Located in the Southern part of Scott County, Arkansas, the cemetery where several of my Cartwright ancestors are buried is by no means easy to find. Even if you have been there before, it can be difficult to find. Although it is located in Scott County, the address is 8846 Shiloh Church Rd, Boles, AR 72926
Like previous trips, the last time I went up to Shiloh Church Cemetery was during the summer of 2014. The creek was dry. On at least one previous trip, my brother Paul and I were unable to get up to Shiloh Church and Cemetery due to heavy spring rains that entirely covered the low water bridges that traced the Fourche La Favre river bed with a concrete carpet.
Unlike my last visit, the road that snakes across the mountains, was uncluttered by trees. In fact, I found it a bit weird to be able to see the ribs of the mountains. With all but a few trees cut down, it was possible to see the hard edges whereas before the leafy canopy of trees provided a hall of trees with occasional glimpses of a ridge further away. I only encountered two vehicles en route to Shiloh Church. One of them was a service vehicle driven by one of the employees of the Ouachita National Forest. The other was a semi-truck (driving much faster than I anticipated would be the case), that was headed for one of the logging areas in that mountainous area.
When I finally pulled into the church yard, I was already tired. It had taken me almost 45 minutes to traverse 10-12 miles. The reason, in part, was because I wanted to avoid getting a flat tire on the back country dirt roads some gravel but a lot of native stone. But erosion had taken its toll as well. I remember thinking that when it rained, it must be difficult to traverse some spots where rivers of water had poured through the road taking whatever “bed” there might have been with it.
It didn’t take me long to find the graves. Although the graveyard had been mowed recently, there were clumps of weeds here and there. I was a bit anxious about snakes. Knowing as I did that the Shiloh road was not well-traveled. I had seen them on previous occasions in the online images found on various genealogical sites like Ancestry.com So they were familiar to me. I bent down to brush off some dirt, and I tidied up a bit (as I had done on other occasions when I visited the graves of ancestors. As I was straightening up, I noticed something. It was the skin of a rattle-snake. With adrenalin rushing through my body, I hastily vacated the graveyard. Once I was on the other side of the fence (where the grass had been cut more recently), I felt a little easier. Even so, I kept my eyes pealed for snakes as I took a few photos of the church sign with the building in the background. [insert photos]

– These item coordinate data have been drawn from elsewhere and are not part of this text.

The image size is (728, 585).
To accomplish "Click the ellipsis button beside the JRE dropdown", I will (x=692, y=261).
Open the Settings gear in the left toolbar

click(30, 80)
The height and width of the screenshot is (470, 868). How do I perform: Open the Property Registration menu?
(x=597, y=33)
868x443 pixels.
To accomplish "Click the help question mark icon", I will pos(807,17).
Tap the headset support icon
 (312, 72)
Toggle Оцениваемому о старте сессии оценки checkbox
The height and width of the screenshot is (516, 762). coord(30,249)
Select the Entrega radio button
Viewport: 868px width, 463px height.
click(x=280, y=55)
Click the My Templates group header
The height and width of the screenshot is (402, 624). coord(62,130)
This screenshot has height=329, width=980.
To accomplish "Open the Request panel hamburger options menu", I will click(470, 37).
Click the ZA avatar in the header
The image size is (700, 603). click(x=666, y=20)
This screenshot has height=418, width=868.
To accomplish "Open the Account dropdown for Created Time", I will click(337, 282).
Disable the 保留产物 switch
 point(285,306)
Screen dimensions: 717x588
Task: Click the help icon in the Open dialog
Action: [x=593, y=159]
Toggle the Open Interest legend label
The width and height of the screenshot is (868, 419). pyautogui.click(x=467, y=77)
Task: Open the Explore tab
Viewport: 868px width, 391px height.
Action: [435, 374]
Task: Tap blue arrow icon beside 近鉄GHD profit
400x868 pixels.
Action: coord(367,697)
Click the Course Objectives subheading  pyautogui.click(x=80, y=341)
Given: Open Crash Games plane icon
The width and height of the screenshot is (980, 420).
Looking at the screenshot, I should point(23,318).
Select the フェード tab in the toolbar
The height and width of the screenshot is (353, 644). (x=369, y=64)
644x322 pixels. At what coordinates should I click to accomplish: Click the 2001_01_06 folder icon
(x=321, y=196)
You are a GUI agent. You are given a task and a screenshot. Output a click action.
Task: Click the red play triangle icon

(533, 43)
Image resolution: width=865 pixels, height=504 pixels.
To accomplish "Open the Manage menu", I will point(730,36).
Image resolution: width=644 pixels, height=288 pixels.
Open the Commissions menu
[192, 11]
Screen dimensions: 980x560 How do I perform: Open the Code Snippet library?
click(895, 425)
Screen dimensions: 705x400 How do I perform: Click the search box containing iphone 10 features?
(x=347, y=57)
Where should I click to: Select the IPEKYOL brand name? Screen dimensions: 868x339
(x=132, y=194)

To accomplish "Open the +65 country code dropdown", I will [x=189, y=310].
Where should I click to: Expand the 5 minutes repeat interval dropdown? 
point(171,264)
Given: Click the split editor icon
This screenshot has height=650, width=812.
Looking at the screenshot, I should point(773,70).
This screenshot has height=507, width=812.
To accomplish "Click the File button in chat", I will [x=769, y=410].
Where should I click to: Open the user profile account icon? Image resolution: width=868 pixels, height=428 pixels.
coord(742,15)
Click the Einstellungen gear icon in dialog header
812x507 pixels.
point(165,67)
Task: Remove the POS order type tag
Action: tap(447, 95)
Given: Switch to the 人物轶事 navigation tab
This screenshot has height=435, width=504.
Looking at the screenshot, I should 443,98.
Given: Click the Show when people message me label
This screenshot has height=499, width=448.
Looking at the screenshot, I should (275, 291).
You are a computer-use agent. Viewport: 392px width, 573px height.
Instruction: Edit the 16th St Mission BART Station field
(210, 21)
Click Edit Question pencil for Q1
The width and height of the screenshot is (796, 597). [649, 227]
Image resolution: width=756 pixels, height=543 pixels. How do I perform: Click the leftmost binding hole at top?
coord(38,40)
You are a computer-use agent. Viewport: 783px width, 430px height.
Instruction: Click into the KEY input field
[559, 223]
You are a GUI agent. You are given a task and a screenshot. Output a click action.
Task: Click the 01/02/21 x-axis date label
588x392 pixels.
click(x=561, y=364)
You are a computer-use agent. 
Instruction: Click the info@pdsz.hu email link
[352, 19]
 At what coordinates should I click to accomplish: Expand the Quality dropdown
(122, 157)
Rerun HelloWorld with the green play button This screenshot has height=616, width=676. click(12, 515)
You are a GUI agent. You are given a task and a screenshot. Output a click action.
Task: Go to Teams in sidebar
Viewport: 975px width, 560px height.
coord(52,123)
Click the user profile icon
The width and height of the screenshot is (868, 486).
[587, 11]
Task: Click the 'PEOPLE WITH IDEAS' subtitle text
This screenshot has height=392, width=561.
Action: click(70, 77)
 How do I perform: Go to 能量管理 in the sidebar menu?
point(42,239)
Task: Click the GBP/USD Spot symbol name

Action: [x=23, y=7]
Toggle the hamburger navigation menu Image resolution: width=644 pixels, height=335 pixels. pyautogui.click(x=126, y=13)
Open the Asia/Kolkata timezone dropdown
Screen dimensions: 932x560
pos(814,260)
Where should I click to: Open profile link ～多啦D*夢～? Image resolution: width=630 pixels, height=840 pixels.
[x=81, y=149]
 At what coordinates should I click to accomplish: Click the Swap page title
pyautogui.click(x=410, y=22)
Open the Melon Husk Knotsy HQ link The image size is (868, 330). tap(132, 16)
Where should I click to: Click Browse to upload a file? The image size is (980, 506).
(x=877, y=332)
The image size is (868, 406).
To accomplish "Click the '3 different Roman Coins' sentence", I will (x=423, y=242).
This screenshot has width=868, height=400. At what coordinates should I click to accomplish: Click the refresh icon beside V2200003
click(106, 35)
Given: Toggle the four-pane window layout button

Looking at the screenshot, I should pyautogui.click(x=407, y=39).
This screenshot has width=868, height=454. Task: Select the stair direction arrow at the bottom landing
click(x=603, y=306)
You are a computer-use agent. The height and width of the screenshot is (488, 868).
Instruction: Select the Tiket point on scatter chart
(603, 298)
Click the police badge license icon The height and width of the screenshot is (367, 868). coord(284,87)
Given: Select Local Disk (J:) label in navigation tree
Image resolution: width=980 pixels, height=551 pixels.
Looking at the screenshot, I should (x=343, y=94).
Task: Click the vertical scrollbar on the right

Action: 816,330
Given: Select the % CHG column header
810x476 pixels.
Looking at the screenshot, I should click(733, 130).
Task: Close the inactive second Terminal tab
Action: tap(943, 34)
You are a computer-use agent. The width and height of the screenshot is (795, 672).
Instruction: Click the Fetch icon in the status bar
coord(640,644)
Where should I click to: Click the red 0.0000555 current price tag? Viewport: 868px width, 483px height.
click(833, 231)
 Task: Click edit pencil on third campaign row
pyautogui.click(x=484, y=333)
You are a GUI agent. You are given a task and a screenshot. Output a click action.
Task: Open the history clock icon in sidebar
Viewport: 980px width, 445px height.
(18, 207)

There is no homestead left. We can read about what Elizabeth and her son Tom accomplished on the fledging farms. . . . In that sense, we are not in a position to go back home. And truth be told, we are not the first generation of Cartwrights to find ourselves in that position. My Aunt Dorothy does not recall ever going to Shiloh, and I think it is possible that none of her siblings did either.
But whenever we make the journey back to the place where our ancestors first established a homestead, we encounter a complicated set of conflicting cultural memories within which the lives of our ancestors are more or less implicated. For example, a few weeks before I visited Shiloh Cemetery and Church , the nearby town of Waldron was the site of a controversy over displaying the confederate flag.
I grew up in communities in Arkansas where vestiges of the “Religion of the Lost Cause” could be discerned here and there. For those who are not familiar with this notion, the following phrases may prompt recognition. “The South will rise again.” “The North may have won the military conflict, but the South was the moral victor.” My personal favorite is “They’ve kilt us, but they ain’t whupped us yet!” And the Battle of Shiloh is without question the most powerful site of Civil War history that informs the “Lost Cause.”